Acquiring voice attribute information corresponding to the target voice, wherein the voice attribute information comprises at least one of speech speed information or intonation change information;

And analyzing the working state based on the voice attribute information to obtain a second working state corresponding to the target user.

5. The method according to claim 4, wherein the method further comprises:

Carrying out semantic emotion analysis on the target voice to obtain a target semantic emotion corresponding to the target voice;

the step of analyzing the working state based on the voice attribute information to obtain a second working state corresponding to the target user comprises the following steps:

And carrying out working state analysis based on the voice attribute information and the target semantic emotion to obtain a second working state corresponding to the target user.

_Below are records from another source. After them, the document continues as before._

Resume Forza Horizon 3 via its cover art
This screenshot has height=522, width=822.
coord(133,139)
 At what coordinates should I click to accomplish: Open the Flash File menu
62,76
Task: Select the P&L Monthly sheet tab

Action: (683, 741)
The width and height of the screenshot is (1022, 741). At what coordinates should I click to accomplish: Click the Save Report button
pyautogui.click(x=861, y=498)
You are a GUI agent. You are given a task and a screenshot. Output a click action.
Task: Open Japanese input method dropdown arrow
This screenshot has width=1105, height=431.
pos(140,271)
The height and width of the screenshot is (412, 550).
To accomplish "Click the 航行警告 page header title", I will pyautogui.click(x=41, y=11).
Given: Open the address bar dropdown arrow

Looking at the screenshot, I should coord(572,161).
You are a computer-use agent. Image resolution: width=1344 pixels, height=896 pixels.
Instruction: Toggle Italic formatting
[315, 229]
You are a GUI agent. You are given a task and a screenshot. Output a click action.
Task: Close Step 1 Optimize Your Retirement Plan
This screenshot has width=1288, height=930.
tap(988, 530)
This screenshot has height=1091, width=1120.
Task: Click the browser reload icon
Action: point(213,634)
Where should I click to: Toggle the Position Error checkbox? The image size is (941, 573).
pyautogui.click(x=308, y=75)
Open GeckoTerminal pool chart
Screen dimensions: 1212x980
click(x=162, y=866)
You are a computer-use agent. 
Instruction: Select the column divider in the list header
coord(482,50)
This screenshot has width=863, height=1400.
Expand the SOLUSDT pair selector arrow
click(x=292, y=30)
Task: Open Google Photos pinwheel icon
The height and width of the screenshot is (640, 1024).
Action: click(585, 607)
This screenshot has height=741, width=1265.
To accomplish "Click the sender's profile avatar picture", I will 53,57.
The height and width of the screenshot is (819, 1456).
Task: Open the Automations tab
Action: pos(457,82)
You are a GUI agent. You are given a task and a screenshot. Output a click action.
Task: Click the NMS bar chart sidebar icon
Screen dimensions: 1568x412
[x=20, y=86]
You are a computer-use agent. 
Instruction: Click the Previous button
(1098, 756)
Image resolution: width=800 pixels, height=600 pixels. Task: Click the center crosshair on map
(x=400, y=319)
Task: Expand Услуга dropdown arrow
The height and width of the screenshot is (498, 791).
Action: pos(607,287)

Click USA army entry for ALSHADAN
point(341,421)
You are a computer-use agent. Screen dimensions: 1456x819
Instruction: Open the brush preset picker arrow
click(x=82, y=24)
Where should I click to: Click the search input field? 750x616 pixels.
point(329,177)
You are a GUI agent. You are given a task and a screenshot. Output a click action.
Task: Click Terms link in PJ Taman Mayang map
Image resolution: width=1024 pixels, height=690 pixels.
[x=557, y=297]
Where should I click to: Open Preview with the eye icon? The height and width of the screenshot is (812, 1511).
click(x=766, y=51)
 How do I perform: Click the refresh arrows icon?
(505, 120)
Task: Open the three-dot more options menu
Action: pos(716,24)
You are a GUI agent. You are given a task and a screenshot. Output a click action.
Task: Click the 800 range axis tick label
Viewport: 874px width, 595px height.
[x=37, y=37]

6. The method according to claim 1, further comprising, prior to the acquiring the target voice of the target user and the target image corresponding to the target voice when the target voice is emitted:

Acquiring face images of a user, detecting according to the face images, detecting whether the acquired face images are consistent with face images corresponding to accounts logged in a terminal, and if so, determining the user as a target user.

7. The method according to claim 1, wherein the method further comprises:

acquiring an virtual user image corresponding to the target user;

And controlling the virtual user image to send out working state prompt information according to the target working state.

8. The method of claim 7, wherein controlling the avatar to issue the operation state prompt message according to the target operation state comprises:

acquiring face adjustment parameters corresponding to the first working state;

And performing image adjustment on the virtual user image according to the face adjustment parameters, and sending out working state prompt information according to the virtual user image after the image adjustment is controlled by the target working state.

9. A digital person-based operating condition determining apparatus, the apparatus comprising:

the image and voice acquisition module is used for acquiring target voice of a target user and a target image corresponding to the target voice when the target voice is sent out when the remote office software is started;

The first working state obtaining module is used for carrying out working state analysis based on the face features corresponding to the target image to obtain a first working state corresponding to the target user; the first working state is a working state corresponding to a plurality of analysis dimensions respectively;

the second working state obtaining module is used for carrying out working state analysis based on the voice characteristics corresponding to the target voice to obtain a second working state corresponding to the target user; the second working state is a working state corresponding to each of the plurality of analysis dimensions;

The target working state determining module is used for calculating the number of states of which the working states are tired in the first working state and the second working state; and when the state quantity is larger than a preset threshold value or the proportion corresponding to the state quantity is larger than a preset proportion, determining that the target working state corresponding to the target user is tired.

10. The apparatus of claim 9, wherein the first operating state obtaining module is configured to:

11. The apparatus of claim 9, wherein the target image is a plurality of target images, and the first operating state obtaining module is configured to:

12. The apparatus of claim 9, wherein the second operating state obtaining module is configured to:

13. The apparatus of claim 12, further comprising a semantic emotion analysis module for:

14. A computer device comprising a memory and a processor, the memory storing a computer program, characterized in that the processor implements the steps of the method of any one of claims 1 to 8 when the computer program is executed.

15. A computer readable storage medium, on which a computer program is stored, characterized in that the computer program, when being executed by a processor, implements the steps of the method of any of claims 1 to 8.